But Olivia wants to be thought about.

She sits on the steps, straight-backed, toes pointed in. Her skirt is hitched up high enough that I can see a dusting of fine, blond hairs on her knees. The crowd of kids parts around her like the Red Sea. No one talks to her.

Why doesn't anyone talk to her?

She is waiting for me. But the thing is, I can't think of a thing to say. Something about the weather. Or Math! No, that's not good enough.

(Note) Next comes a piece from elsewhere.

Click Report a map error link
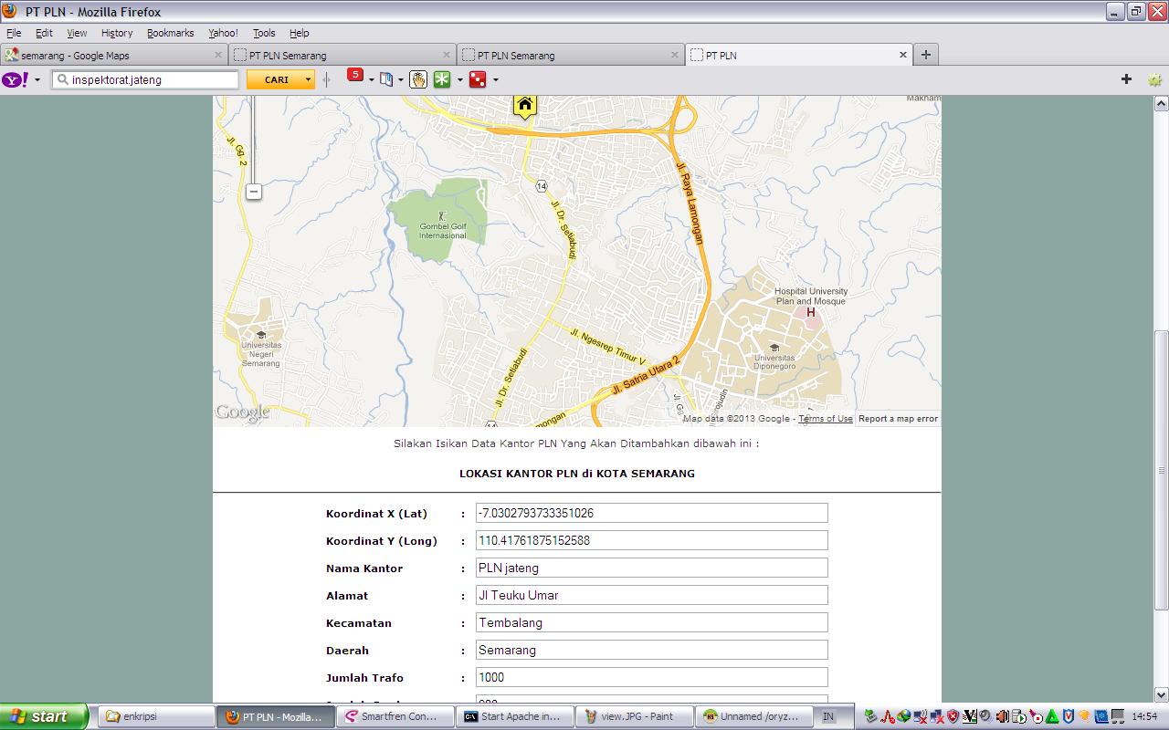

Nothing that I think of is good enough. My brain is made of grinding metal gears, a dusting of rust falling around my feet. “I…,” I start. She doesn't hear me. My voice is a frog's croak. A really tiny frog. The kind you only notice when you step on it with bare feet.

There are thirteen stairs between me and her, and I don't know if she has seen me yet. People pass between us in a group, younger kids, jostling. One of them falls and pushes hard against me, and I push him back up again. For a second he hangs in the air, and then he's gone.

Kate says, “Move it, Pratt.” She is suddenly behind and beside me. She stares at my face. “Hey,” she says. “Seriously, move.” She looks disgusted. She glances at Olivia but doesn't say anything. “Tanis says to meet her at her locker, 'kay?”

“Sure,” I say. My hand is still in midair, about to greet Olivia. Kate walks right through her.

I lower my arm and blink. Once. Twice. My heart does a scuttle in my chest like a cockroach on a hardwood floor.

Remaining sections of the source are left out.